Eine Mehlstauballergie, das sogenannte Bäckerasthma, beendete die Karriere von Wirz in einer Grossbäckerei. Handwerklich talentiert, bewarb er sich fortan als Abwart. «Es war eine schwierige Zeit», erzählt er. Niemals hätte er gedacht, dass es so viele Bewerbungen brauchen und so lange dauern würde, bis er die Stelle in der Helferei fand.

Sie war ein Glücksfall. «Meine Arbeit hier ist extrem vielfältig.» Nebenbei wirkt der Hauswart nicht nur als Chocolatier, sondern auch als Pizzaiolo. Immer dienstags bäckt er für den Mittagstisch der Helferei drei Sorten Pizza, natürlich mit selbst gemachtem Teig.

Die Schokolade ist nun zurück in der Küche. Wirz zieht die Folie ab, der Abdruck des Grossmünsters ist perfekt. «Stimmt die Konsistenz der Schoggi nicht, gelingt auch das Tattoo nicht», erklärt er beim Verpacken der Tafeln in Cellophan, auf das er noch die Etiketten klebt.

Drei Sorten bietet der Haustechniker seit vier Monaten im Grossmünster-Shop an: Milchschokolade mit gerösteten Haselnüssen, dunkle Schokolade mit Heidelbeeren und weisse Schokolade, die er mit gerösteten Mandeln verfeinert. 

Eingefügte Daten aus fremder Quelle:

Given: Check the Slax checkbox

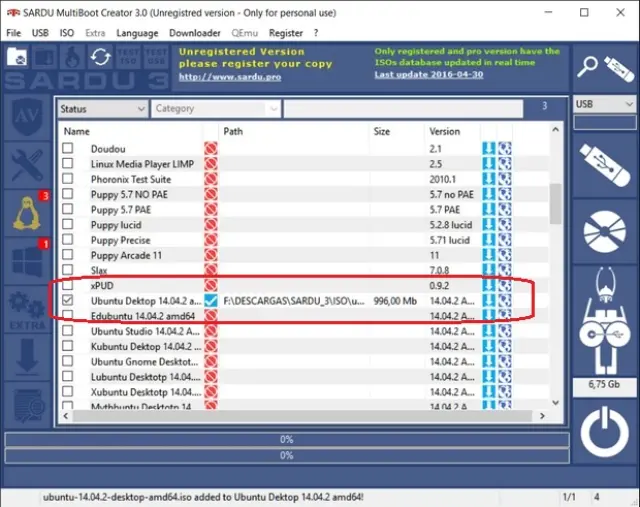Looking at the screenshot, I should tap(68, 270).
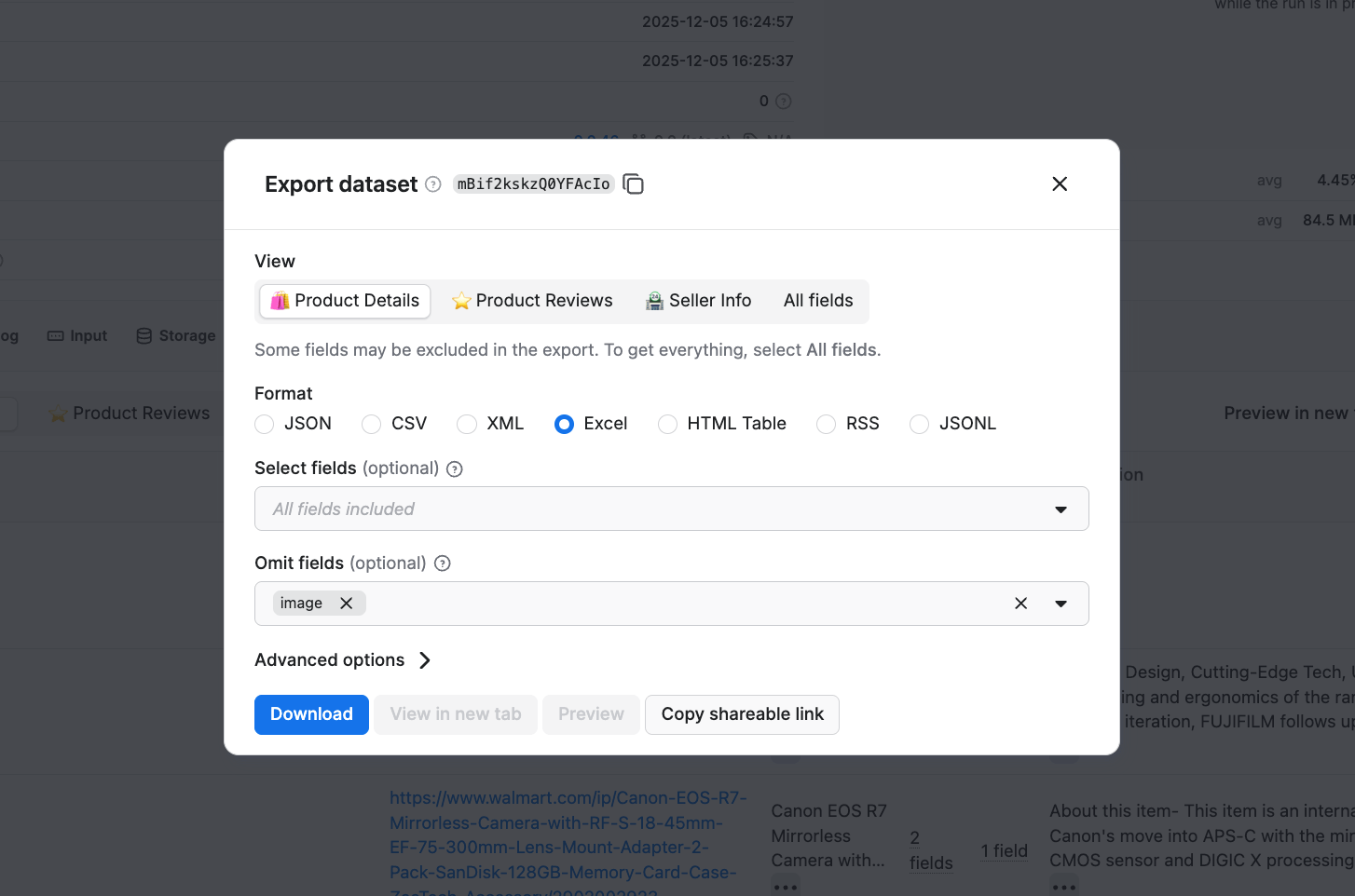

Die Küche ist inzwischen wieder blitzblank. Denn bald rückt das ukrainische Kochteam an, das an diesem Mittag zu Hühnersuppe und Pilaw mit Salat einlädt.

Nicht alles glatt

Neben seinem ungewollten Berufswechsel hat Wirz auch andere Brüche erlebt. Schon als Kind hatte er es schwer. Als er vier Jahre alt war, kam er mit seinen zwei Geschwistern in Berlin-Tempelhof ins Kinderheim. Dort herrschte ein strenges Regime. Ihre Schwester, die im gleichen Heim wohnte, durften die beiden Brüder nicht besuchen. 

Eine Ferienaktion führte ihn mit sechs Jahren ins Zürcher Oberland. Seine Gastfamilie nahm ihn schon nach dem ersten Aufenthalt fest auf. «Ein riesiges Glück, für das ich sehr dankbar bin.»

Als Erwachsener wollte er dennoch seine leibliche Mutter in Berlin besuchen. Er stand vor der Tür, sie bat ihn nicht einmal herein. «Ein gewisser Schmerz wird mich wohl immer begleiten, auch weil ich von den Geschwistern getrennt wurde.»

Das Bittere im Leben hat ihn einige Dinge gelehrt. Wer offen über seine Probleme rede, bekomme meist Hilfe. Die dürfe man aber nicht überstrapazieren. «Letztlich ist man selber verantwortlich, mit Verletzungen klarzukommen und sich damit zu versöhnen.»